Ruffy, F. (2015):
Evaluating the State of Security in Software Defined Networks
Software-Defined Networking (SDN) is currently a much discussed topic, as it promises to free network operators from the proprietary and decentralised restrictions imposed by legacy networks. The new approach to network architecture shifts the configuration and routing mechanisms from routers and switches to a central controller, a single programmable software device which is able to view and command the entirety of the network. The key player in this evolution is the OpenFlow protocol, propagated by the Open Networking Foundation (ONF). However, in the process of growing popularity and surge of interest, the security aspect of SDN has been neglected. This circumstance may become a major hindrance in the acceptance and adoption of the new paradigm. The goal of this thesis is to compile research on security regarding both vulnerabilities and opportunities and to infer requirements for a secure software-defined network. The first section aims to provide a thorough background of SDN, its architecture and main components.
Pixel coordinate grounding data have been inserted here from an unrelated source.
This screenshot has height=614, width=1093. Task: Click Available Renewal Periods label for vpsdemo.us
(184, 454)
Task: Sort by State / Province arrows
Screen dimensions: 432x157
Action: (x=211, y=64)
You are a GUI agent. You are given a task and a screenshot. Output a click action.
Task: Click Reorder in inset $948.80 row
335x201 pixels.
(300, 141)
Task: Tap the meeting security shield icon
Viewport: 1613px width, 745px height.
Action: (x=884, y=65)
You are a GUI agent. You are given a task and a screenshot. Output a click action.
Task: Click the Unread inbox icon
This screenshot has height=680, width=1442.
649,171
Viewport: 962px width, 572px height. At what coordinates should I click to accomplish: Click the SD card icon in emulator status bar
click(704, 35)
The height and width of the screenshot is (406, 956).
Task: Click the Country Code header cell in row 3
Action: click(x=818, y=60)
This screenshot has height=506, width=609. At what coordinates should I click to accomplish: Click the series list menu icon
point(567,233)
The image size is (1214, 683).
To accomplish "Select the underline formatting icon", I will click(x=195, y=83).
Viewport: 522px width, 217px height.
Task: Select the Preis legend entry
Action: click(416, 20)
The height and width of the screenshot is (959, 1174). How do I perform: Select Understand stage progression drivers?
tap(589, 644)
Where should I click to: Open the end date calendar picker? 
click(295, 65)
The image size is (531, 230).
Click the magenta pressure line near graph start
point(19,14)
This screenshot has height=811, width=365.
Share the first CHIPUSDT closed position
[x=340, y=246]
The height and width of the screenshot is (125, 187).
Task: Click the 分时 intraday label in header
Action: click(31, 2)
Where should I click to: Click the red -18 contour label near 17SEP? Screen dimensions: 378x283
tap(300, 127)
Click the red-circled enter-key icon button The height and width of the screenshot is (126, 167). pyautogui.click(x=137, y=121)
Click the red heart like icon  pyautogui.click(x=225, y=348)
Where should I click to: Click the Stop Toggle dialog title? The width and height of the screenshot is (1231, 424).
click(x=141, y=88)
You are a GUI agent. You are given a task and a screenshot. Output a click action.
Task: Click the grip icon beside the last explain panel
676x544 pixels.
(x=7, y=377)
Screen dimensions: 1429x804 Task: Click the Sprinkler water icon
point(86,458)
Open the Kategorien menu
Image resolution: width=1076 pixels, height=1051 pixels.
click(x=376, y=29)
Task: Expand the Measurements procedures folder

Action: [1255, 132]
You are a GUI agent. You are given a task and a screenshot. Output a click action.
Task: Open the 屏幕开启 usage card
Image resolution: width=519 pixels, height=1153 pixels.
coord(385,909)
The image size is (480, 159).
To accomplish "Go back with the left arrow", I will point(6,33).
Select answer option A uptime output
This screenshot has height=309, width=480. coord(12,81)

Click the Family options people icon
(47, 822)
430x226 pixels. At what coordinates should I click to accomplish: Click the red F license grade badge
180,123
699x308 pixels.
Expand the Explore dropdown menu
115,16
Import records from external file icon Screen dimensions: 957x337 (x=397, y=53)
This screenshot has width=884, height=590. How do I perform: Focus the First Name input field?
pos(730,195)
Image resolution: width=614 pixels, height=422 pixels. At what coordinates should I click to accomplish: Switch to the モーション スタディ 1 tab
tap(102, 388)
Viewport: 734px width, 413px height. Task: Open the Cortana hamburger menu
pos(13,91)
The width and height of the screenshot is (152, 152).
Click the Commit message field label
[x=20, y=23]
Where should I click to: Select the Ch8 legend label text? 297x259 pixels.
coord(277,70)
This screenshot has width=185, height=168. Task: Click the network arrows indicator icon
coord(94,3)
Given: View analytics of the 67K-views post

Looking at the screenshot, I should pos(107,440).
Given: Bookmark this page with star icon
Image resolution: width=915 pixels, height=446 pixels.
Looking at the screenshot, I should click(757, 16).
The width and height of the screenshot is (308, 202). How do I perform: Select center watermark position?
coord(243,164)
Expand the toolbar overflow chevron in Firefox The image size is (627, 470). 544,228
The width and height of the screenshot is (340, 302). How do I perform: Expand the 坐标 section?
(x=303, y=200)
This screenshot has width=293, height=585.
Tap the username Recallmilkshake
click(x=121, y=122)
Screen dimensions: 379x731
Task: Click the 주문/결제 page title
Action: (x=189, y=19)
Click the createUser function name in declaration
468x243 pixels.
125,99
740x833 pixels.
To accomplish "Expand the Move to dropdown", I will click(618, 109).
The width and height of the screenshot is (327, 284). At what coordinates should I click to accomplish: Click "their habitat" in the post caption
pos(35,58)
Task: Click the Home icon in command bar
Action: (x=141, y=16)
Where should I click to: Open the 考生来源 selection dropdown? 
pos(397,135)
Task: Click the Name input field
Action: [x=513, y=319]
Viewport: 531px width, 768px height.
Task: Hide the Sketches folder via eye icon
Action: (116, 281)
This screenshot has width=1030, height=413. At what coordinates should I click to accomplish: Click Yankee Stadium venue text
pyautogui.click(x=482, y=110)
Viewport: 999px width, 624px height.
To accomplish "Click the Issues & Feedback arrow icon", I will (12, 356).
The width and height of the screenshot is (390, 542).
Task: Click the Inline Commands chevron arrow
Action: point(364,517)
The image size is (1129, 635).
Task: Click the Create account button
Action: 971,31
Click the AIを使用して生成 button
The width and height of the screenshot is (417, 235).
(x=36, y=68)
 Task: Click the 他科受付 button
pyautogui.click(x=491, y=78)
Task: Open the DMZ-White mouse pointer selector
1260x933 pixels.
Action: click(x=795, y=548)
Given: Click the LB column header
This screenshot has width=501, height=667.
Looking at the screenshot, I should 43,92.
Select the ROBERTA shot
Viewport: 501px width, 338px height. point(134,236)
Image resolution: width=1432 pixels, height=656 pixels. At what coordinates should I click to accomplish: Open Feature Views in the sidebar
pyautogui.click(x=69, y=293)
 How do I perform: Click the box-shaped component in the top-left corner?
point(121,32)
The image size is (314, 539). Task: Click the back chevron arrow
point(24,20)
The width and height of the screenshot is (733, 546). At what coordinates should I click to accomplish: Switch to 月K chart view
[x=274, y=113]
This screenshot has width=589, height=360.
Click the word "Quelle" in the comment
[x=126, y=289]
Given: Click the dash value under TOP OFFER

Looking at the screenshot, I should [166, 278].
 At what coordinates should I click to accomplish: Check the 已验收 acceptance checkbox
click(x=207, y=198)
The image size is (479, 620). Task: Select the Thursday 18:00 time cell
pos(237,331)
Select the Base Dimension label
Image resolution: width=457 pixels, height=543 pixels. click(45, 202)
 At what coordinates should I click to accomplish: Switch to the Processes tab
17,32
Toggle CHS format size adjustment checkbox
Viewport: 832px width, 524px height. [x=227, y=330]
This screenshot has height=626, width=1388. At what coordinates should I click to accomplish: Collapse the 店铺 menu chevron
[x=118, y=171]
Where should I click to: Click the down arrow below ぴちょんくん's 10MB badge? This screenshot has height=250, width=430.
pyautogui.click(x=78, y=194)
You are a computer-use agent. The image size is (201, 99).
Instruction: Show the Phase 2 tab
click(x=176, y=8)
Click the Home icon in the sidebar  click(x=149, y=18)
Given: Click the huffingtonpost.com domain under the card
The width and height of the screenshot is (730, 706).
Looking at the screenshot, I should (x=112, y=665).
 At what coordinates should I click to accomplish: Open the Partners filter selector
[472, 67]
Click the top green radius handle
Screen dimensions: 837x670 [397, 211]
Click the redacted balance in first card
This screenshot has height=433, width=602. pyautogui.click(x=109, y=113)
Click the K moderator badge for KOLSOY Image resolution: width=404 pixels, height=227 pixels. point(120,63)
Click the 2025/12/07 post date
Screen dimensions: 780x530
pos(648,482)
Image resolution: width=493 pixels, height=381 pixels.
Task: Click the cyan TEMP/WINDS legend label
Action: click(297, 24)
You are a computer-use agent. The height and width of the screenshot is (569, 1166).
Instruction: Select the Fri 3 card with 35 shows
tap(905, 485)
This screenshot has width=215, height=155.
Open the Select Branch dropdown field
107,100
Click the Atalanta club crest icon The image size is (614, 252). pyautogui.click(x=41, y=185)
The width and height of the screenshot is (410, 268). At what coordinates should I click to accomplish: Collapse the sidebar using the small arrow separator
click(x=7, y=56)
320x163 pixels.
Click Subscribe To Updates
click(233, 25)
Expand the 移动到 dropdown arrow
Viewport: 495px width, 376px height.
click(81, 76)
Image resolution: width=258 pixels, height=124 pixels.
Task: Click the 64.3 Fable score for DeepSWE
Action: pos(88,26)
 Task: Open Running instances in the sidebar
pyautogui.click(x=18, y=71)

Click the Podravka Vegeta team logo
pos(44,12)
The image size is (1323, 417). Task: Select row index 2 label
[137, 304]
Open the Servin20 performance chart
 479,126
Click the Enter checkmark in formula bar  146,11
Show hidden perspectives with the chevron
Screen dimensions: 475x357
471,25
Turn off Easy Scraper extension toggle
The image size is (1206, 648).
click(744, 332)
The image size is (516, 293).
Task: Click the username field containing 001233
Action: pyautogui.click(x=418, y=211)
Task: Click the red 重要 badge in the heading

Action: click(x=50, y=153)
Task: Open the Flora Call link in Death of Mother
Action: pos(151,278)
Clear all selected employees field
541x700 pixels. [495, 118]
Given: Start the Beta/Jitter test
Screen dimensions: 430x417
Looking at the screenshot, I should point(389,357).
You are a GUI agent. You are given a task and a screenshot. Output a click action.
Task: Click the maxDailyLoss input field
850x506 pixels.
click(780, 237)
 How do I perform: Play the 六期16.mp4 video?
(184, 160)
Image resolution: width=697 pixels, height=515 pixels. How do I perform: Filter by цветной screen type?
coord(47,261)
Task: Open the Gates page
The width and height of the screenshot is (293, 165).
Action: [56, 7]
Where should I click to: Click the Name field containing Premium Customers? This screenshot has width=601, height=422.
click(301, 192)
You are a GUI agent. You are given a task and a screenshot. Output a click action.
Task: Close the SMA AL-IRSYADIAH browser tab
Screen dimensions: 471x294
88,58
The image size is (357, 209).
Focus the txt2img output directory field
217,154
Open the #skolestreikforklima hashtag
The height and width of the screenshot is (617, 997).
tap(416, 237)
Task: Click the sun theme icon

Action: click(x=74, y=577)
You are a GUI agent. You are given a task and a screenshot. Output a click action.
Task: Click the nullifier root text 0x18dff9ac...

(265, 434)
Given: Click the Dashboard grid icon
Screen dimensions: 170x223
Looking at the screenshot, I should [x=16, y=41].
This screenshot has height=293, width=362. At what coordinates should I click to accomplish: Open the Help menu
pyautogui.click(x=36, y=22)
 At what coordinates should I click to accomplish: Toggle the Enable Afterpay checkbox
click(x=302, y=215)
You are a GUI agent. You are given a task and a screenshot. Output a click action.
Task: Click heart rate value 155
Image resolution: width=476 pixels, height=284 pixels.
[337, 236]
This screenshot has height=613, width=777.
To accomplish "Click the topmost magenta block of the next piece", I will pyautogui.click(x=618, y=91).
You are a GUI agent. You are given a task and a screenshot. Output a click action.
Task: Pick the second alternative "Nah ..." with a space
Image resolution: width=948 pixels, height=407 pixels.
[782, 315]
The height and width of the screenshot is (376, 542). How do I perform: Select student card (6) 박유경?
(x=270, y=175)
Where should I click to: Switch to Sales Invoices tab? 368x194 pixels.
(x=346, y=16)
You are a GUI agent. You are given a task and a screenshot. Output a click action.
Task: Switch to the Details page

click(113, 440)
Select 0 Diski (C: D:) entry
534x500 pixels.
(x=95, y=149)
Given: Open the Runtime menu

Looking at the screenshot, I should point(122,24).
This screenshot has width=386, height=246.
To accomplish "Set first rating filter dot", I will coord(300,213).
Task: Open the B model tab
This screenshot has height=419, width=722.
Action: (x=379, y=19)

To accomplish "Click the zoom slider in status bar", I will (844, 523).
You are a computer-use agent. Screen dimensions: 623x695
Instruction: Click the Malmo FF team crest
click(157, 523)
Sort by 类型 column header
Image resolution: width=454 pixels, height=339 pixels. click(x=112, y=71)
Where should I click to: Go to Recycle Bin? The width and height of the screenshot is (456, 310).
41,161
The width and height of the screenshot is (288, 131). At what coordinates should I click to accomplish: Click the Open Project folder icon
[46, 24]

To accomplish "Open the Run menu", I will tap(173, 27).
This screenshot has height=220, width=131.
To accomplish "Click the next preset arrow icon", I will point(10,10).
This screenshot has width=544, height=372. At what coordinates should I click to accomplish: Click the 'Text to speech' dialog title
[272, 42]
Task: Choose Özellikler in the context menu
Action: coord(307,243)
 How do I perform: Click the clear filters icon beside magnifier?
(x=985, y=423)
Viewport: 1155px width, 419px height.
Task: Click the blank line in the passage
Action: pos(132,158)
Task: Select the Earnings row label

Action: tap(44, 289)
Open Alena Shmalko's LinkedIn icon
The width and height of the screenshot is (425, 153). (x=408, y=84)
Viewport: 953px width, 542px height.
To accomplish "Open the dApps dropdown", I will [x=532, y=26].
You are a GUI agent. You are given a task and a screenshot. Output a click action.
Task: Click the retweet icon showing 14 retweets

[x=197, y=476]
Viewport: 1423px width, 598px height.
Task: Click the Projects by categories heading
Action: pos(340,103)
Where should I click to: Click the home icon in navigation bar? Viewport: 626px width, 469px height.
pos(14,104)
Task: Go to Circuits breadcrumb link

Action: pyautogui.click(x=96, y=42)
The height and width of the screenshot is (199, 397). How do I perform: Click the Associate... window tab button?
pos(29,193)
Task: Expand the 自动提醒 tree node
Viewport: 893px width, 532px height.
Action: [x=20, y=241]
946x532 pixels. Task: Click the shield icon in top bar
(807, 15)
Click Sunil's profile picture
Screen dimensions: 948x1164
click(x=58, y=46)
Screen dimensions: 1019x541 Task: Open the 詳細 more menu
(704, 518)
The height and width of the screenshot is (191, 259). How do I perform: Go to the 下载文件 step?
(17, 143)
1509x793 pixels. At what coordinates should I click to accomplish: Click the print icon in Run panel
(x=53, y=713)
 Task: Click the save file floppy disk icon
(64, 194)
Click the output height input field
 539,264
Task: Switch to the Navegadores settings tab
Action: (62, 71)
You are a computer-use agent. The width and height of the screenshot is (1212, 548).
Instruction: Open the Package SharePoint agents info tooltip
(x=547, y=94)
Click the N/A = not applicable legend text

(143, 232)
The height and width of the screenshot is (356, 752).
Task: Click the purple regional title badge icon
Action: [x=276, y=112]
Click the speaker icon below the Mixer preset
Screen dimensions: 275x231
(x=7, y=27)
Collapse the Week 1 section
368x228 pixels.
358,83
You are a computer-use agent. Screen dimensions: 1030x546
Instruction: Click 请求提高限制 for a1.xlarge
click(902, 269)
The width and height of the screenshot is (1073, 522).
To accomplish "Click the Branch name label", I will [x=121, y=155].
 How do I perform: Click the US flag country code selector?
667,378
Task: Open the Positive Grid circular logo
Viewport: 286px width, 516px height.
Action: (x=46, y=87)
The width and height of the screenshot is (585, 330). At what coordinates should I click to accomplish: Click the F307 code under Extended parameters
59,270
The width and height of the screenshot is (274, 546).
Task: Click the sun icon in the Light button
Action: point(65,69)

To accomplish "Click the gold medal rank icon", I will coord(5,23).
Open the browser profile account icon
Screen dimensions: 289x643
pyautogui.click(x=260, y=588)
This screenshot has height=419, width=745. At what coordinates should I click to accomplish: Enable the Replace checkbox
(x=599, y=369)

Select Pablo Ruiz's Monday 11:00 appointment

The general design is then inspected for flaws by analysing and identifying several security vulnerabilities and problematic trends in the attack fields of Spoofing, Tampering, Repudiation, Denial of Service, and Elevation of Privilege. The threats are summarised and visualised in attack tree models. The results of this security assessment reveal that the software-defined network based on current standards and popular control software can not be considered secure. Consequently, the second section of the thesis utilises and augments contemporary approaches to enhance the security of the OpenFlow protocol as well as the general SDN infrastructure. The security principles and concepts demonstrate that the design of SDN is ultimately capable of preventing many of the identified vulnerabilities and even selectively enhances security compared to legacy infrastructure. Nevertheless, due to the software-based and virtual nature of SDN, the network may be exposed to the constant looming threat of software bugs and exploits that may facilitate Denial of Service and Elevation of Privilege in the central controller. Furthermore, the multitude of different required solutions may heavily impact the performance and latency of the control plane or introduce new previously unconsidered vulnerabilities.